**Written task A**
In the patch discussion about Python string typemaps, what is the name of the function the patch author created in swigutil_py.c?
**Written task B**
According to the patch discussion about Python string typemaps, why did the author write a new function instead of keeping the 'parse=' typemap modifier for the char * typemaps?
------ Text extract
In article <CAEZNtZ+SKqiATLwDvzyVf=sulpght7usxhzeawnfextpwsb...@mail.gmail.com>
troycurti...@gmail.com writes:
> On Thu, Jan 10, 2019 at 9:50 AM Yasuhito FUTATSUKI
> <futat...@yf.bsdclub.org> wrote:

>> The patch attached modifies 4 kind of input argment translations.
>>
>> (1) typemap(in) char * (with/without const modifiers); not allow NULL,
>>      typemap(in) const char * MAY_BE_NULL; allows NULL
>> These had done by using 'parse=' typemap modifier, however there is no
>> PyArg_Parse() format unit to convert both of str and bytes in py3.
>> So I make a function svn_swig_py_string_to_cstring() in swigutil_py.c,
>> and use it in for new typemap definition.
>>
>> consideration:
>> * For py2, my patch code uses svn_swig_py_string_to_cstring()
>>    - It isn't allow Unicode for input, however 's' and 'z' format units
>>     PyArg_Parse() Unicode in py2. If it is need to accept Unicode in py2,
>>     it is need to fix. (use svn_swig_py_string_to_cstring() py3 only, or
>>     add code to conversion for py2)
> 
> 
> Yes I think you should support Unicode in this case, but it turns out
> you are most of the way there. If you just remove the IS_PY3
> conditional, it will support unicode!  The "PyBytes_*" and "PyStr_*"
> functions are wrappers provided by the py3c library.  The names point
> to the concept that they target, and then map it appropriately in Py2
> and Py3. So
> 
> PyBytes: Sequence of byte values, e.g. "raw data"
------------
------ Extracted material
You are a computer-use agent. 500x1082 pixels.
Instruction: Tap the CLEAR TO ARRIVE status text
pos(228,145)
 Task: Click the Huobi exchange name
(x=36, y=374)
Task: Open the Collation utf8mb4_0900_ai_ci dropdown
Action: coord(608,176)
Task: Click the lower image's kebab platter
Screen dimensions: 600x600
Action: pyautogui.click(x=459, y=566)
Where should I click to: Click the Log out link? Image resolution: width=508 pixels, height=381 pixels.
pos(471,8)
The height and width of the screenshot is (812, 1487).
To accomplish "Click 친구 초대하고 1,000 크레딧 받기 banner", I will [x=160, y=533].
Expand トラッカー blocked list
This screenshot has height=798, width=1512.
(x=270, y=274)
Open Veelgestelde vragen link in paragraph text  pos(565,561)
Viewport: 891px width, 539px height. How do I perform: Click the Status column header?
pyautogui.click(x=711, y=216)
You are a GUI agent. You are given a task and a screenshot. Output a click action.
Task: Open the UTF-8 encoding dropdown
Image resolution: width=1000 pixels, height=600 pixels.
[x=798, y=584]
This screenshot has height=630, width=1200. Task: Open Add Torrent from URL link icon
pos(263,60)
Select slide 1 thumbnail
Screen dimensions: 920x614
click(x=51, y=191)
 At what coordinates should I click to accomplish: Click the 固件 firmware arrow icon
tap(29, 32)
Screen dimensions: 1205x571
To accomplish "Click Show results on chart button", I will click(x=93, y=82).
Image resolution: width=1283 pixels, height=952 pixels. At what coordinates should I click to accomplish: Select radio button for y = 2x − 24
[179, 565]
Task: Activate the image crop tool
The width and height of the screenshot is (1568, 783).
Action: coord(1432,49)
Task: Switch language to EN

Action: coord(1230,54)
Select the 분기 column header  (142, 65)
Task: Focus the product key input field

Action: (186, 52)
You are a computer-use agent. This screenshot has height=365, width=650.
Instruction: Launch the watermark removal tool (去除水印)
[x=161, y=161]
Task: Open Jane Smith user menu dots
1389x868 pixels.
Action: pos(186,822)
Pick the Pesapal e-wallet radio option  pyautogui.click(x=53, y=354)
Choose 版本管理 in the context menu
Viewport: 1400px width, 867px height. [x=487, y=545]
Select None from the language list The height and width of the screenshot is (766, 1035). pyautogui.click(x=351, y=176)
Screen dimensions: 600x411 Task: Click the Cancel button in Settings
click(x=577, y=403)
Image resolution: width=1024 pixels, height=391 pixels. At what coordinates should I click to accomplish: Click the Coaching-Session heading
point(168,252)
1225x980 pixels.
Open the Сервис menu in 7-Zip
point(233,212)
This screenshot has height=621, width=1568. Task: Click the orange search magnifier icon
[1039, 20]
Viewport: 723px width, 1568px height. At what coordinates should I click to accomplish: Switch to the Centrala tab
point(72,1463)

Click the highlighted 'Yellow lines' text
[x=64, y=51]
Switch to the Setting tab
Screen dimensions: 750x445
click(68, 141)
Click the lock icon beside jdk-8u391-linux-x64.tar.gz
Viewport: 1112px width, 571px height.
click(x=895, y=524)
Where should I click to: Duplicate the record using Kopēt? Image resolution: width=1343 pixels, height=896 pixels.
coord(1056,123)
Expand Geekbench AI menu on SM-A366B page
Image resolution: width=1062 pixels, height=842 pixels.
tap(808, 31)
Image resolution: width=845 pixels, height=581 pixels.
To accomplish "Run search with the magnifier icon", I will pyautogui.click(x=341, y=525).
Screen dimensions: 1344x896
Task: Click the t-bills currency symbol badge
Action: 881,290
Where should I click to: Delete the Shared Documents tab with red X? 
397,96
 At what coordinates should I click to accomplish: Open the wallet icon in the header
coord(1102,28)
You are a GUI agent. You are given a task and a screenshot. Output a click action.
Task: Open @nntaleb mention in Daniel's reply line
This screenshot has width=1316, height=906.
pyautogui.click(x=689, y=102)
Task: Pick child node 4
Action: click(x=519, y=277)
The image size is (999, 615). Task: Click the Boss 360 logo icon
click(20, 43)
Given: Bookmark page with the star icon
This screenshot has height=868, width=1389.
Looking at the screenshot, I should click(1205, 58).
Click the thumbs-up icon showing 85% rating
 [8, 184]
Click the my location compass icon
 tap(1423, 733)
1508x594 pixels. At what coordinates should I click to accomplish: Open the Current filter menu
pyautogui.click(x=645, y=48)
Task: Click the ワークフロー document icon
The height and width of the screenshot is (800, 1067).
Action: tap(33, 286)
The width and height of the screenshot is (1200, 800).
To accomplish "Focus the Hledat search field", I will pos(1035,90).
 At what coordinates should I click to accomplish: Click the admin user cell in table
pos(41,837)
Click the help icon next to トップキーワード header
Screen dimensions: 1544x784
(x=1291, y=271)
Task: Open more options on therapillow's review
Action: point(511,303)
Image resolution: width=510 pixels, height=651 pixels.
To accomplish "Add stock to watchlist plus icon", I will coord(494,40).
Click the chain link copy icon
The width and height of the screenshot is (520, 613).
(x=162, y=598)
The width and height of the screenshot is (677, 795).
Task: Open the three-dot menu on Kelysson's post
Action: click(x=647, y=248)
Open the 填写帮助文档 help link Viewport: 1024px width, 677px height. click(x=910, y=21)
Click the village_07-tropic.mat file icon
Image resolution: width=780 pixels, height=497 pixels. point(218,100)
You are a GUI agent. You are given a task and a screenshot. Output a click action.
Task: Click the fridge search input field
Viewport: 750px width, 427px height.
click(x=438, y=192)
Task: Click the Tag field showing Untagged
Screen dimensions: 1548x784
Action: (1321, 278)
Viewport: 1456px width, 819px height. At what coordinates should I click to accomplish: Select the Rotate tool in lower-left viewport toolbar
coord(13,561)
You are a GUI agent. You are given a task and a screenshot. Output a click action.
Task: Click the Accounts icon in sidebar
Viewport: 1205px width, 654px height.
------------
**Task response A**
svn_swig_py_string_to_cstring()

**Task response B**
The typemaps had relied on the 'parse=' modifier, but PyArg_Parse() has no format unit that converts both str and bytes in Python 3. The author wrote svn_swig_py_string_to_cstring() to handle that conversion and used it in the new typemap definitions.